ET JE COMPRIS QUE C’ÉTAIT LA MER… [LÉON-PAUL FARGUE]

LÉON-PAUL FARGUE

Rappel

Il aime à descendre dans la ville à l’heure où le ciel se ferme à l’horizon comme une vaste phalène. Il s’enfonce au cœur de la rue comme un ouvrier dans sa tranchée. La cloche a plongé devant les fenêtres et les vitrines qui s’allument. Il semble que tous les regards du soir s’emplissent de larmes. Comme dans une opale, la lampe et le jour luttent avec douceur.

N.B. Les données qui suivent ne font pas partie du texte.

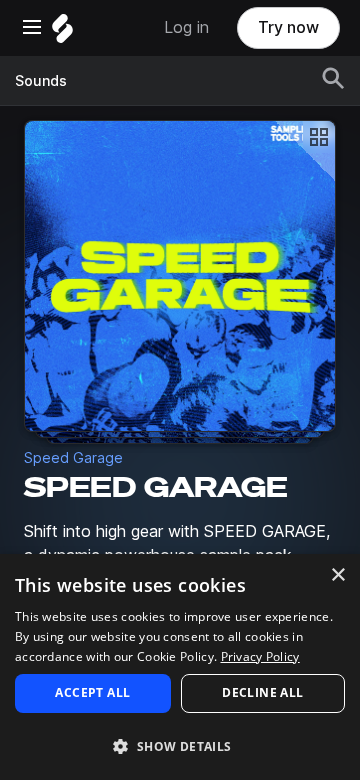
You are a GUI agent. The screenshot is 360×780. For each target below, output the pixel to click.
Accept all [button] (92, 692)
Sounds (41, 81)
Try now (288, 27)
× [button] (337, 575)
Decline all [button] (262, 692)
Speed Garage (73, 458)
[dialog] (180, 667)
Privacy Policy (260, 656)
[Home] (62, 33)
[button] (180, 745)
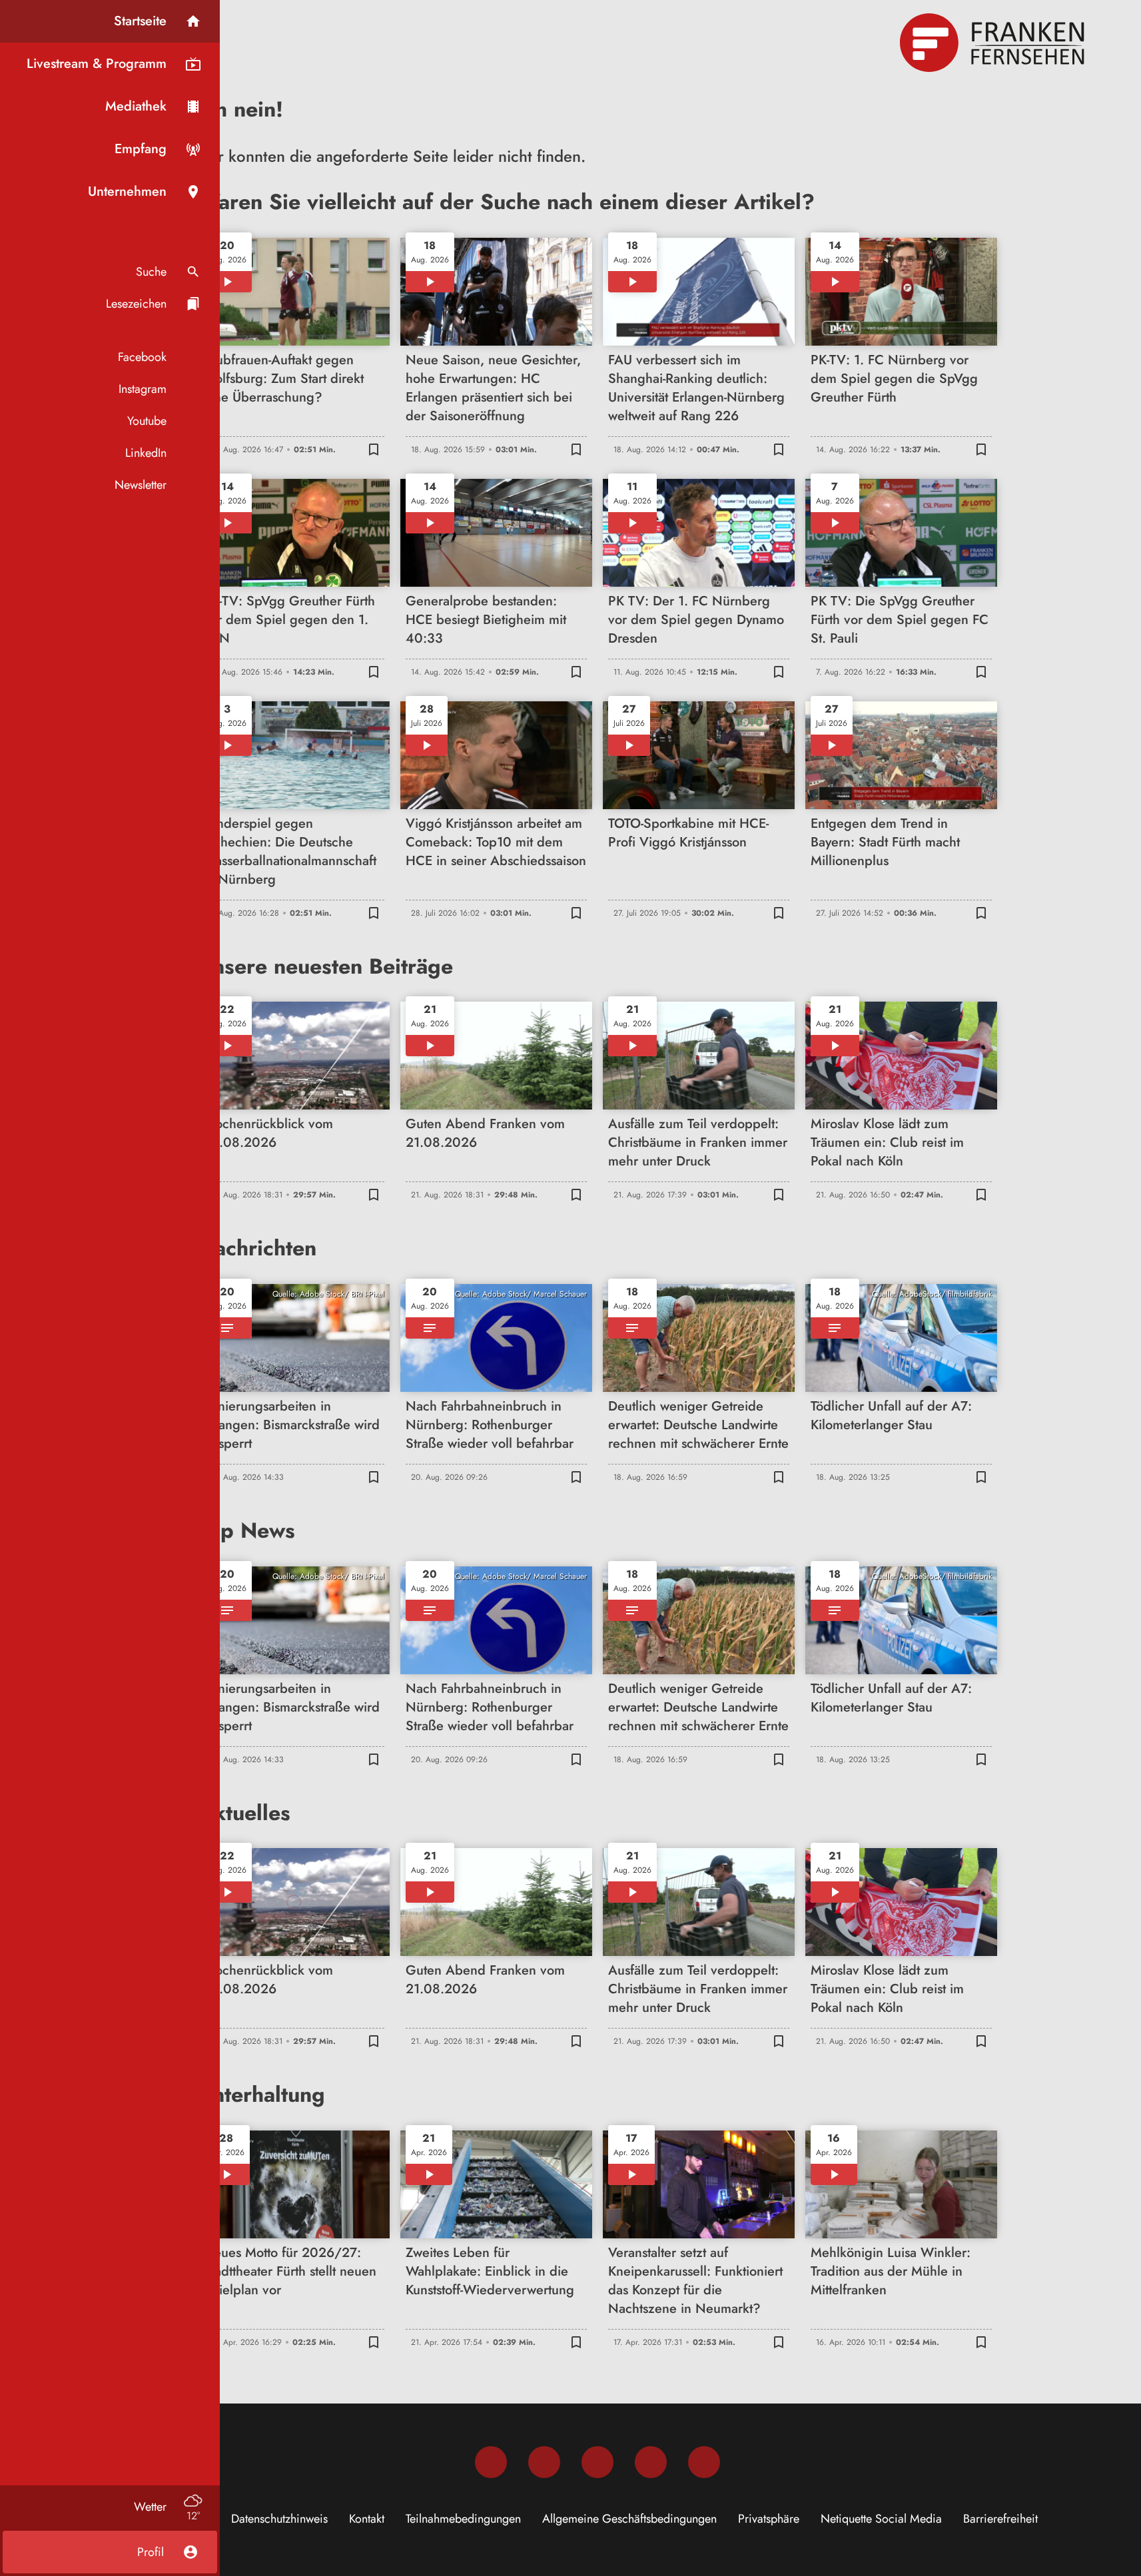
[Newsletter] (704, 2462)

Des conseils s’écrivent tout seuls et s’étirent en lettres de lave au front des façades. Des danseurs de corde enjambent l’abîme. Un grand faucheux d’or tourne sur sa toile aux crocs d’un buisson plein de fleurs. Un acrobate grimpe et s’écroule en cascade. Des naufrageurs font signe à d’étranges navires. Les maisons s’avancent comme des proues de galères où tous les sabords s’éclairent. L’homme file entre leurs flancs d’or comme une épave dans un port.

Sombres et ruisselantes, les autos arrivent du large comme des squales à la curée du grand naufrage, aveugles aux signes fulgurants des hommes.

Marées

J’ai découvert la mer, enfant, rue de Sèvres, un matin plein de courses, au seuil des vacances, en pleine fièvre de départ. Mon père me pressait la mains sans rien dire et se hâtait, de son pas carré. De temps en temps, je regardais d’en bas le doux souci de son profil, et le tournant de son chapeau à haute forme où le ciel d’été défilait. Les maisons s’écartaient et glissaient peu à peu devant un estuaire, que les passants bordaient de sillons mâchurés, comme nous en tracions, le crayon à plat, pour les côtes et pour les montagnes, quand nous faisions une carte de géographie.

LE BON MARCHÉ

Nous arrivions au Bon Marché: « Tu vois… », commença mon père. En effet. J’aperçus un port fermé de grilles, un môle, un vaisseau immense, aux vitres brillantes, aux cheminées bleues, comme j’en avais vu l’image en couleurs dans un vieux livre, et qui me fit penser à l’Astrolabe, à la Zélée ou au Vengeur, des dames de proue coiffées de fanaux, des hublots laiteux, des lampes qui brûlaient dans le plein jour, des battements d’ailes blanches et jaunes, des claquements de pavillons, des fumées coupées de cris chantants et de cloches, et je compris que c’était la Mer.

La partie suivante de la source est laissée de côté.